Your goal:
Reprint each record exactly. Pictures are not reprinted.

━━━━━━━━━━━━━━━━━━━━━━━━━━━━━━

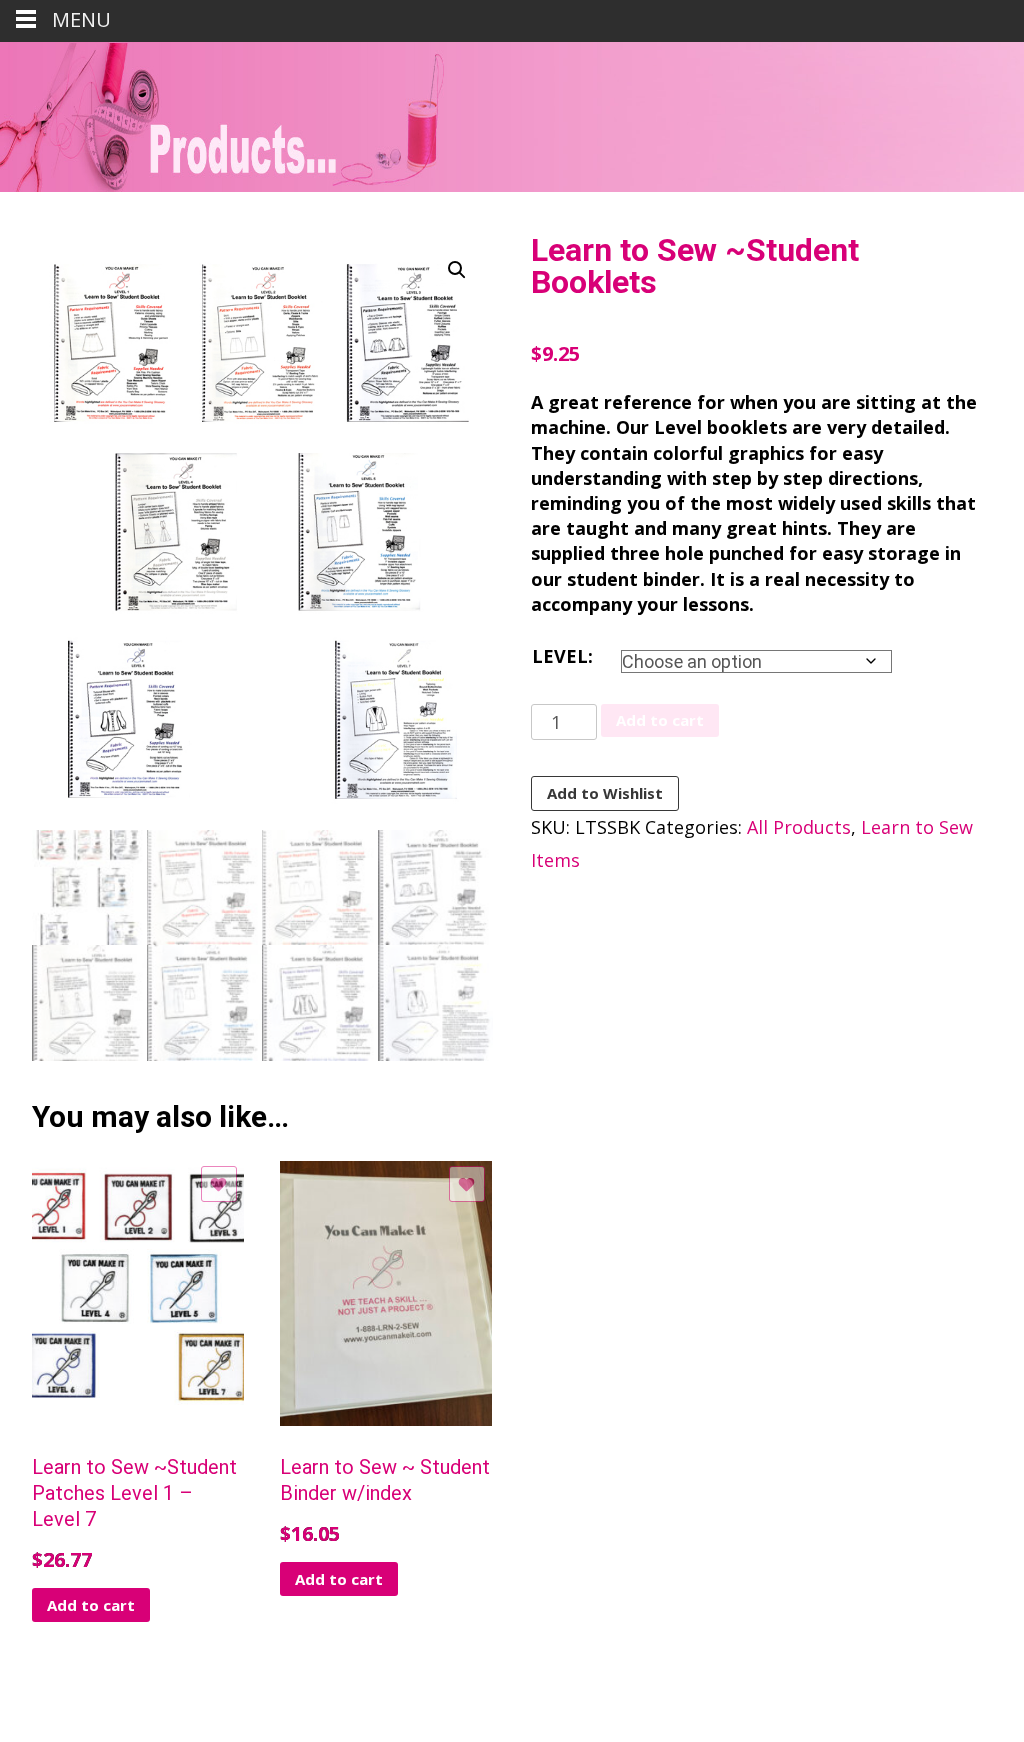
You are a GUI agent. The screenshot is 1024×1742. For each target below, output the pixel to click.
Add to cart (660, 720)
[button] (457, 270)
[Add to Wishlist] (219, 1184)
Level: (562, 656)
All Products (799, 827)
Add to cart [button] (91, 1605)
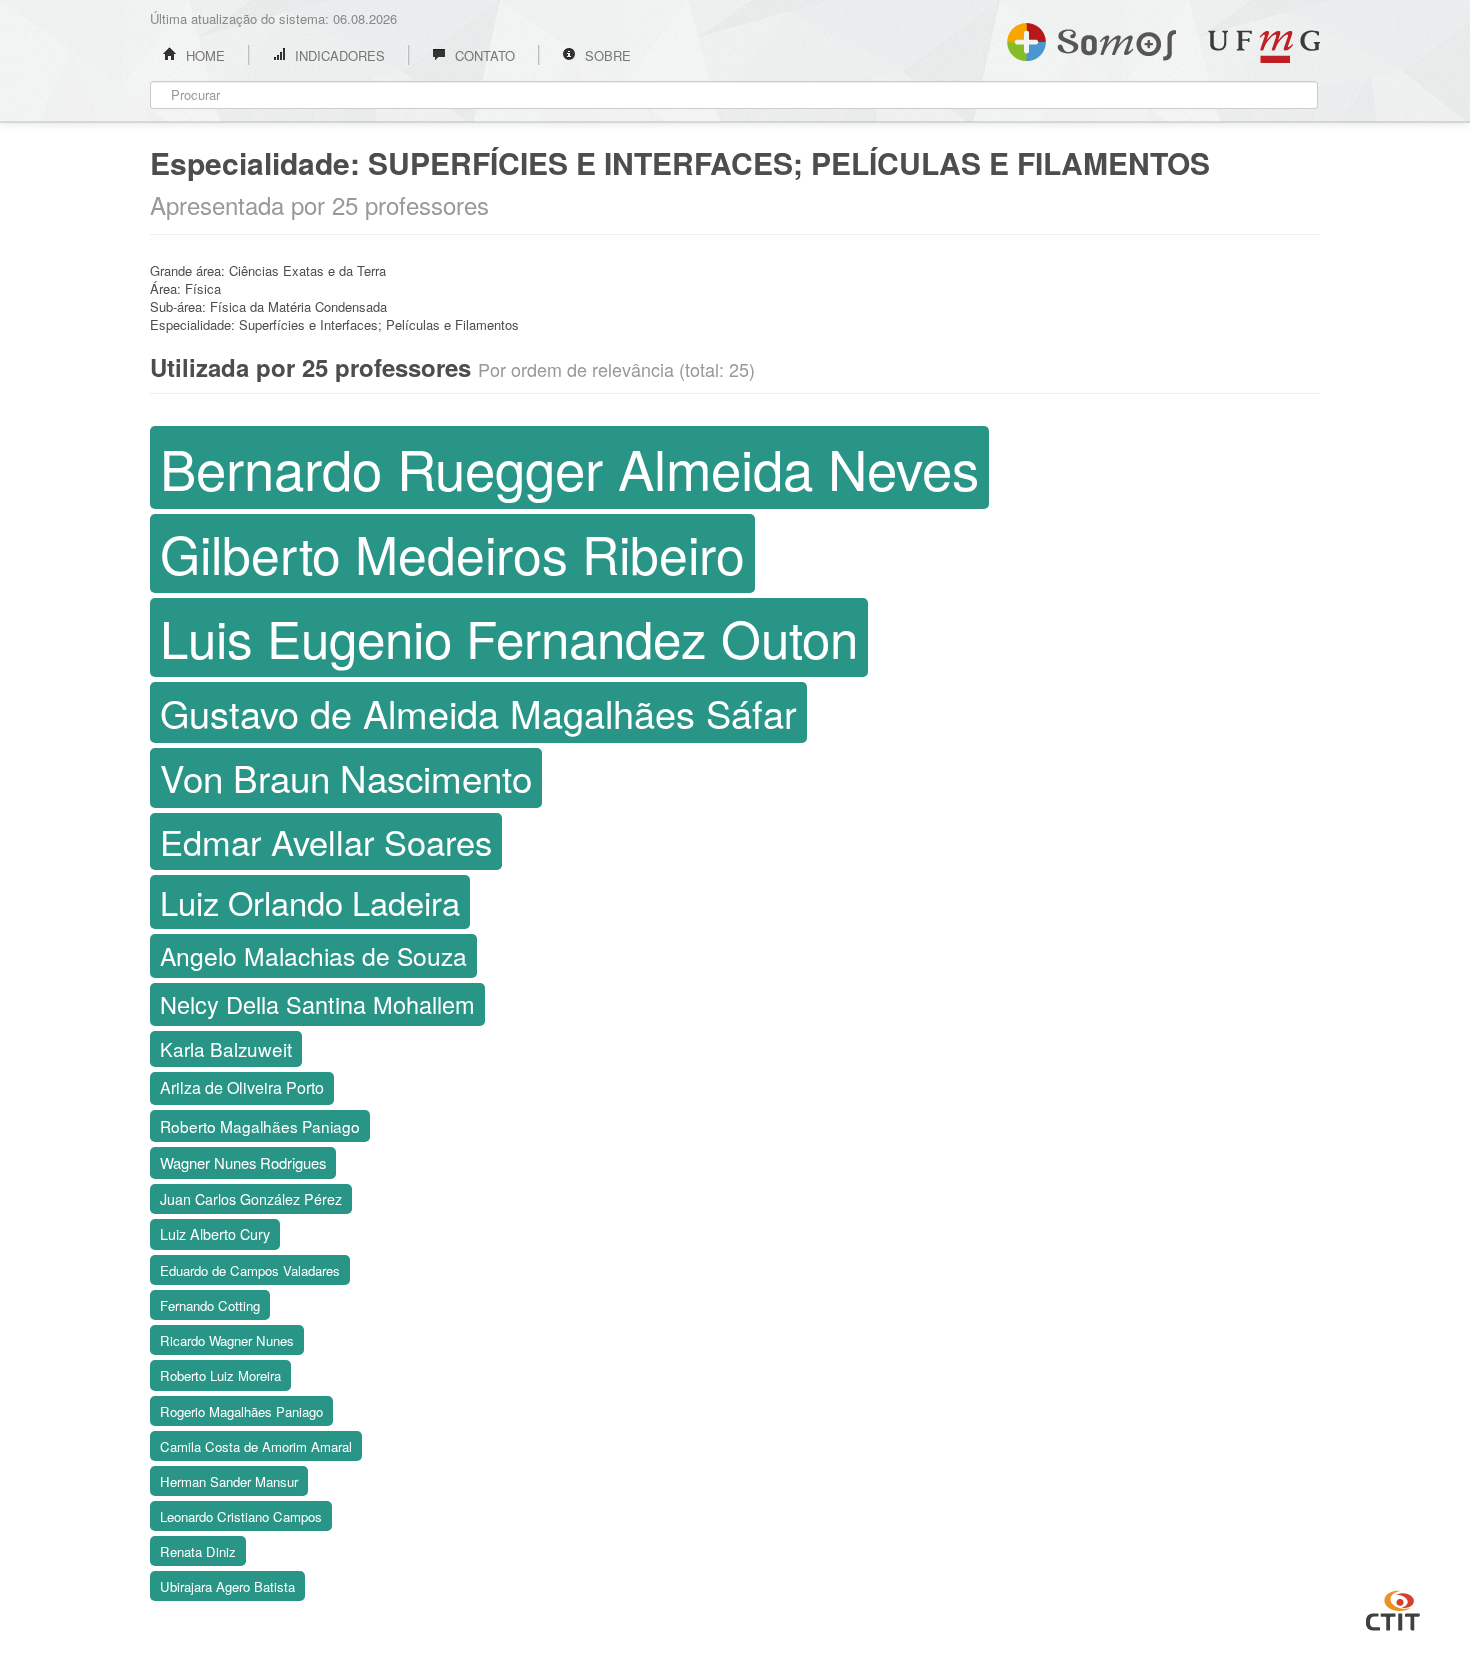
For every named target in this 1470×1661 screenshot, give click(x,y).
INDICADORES (338, 55)
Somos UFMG (1091, 38)
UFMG (1264, 46)
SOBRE (606, 55)
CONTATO (483, 55)
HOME (203, 55)
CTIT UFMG (1393, 1608)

━━━━━━━━━━━━━━━━━━━━━━━━━━━━━━

Finished exercise:
You are a GUI agent. The screenshot is 1024×1742. For each target below, output the pixel to click.
Add to cart (660, 720)
[button] (457, 270)
[Add to Wishlist] (219, 1184)
Level: (562, 656)
All Products (799, 827)
Add to cart [button] (91, 1605)
For every named target in this 1470×1661 screenshot, give click(x,y).
INDICADORES (338, 55)
Somos UFMG (1091, 38)
UFMG (1264, 46)
SOBRE (606, 55)
CONTATO (483, 55)
HOME (203, 55)
CTIT UFMG (1393, 1608)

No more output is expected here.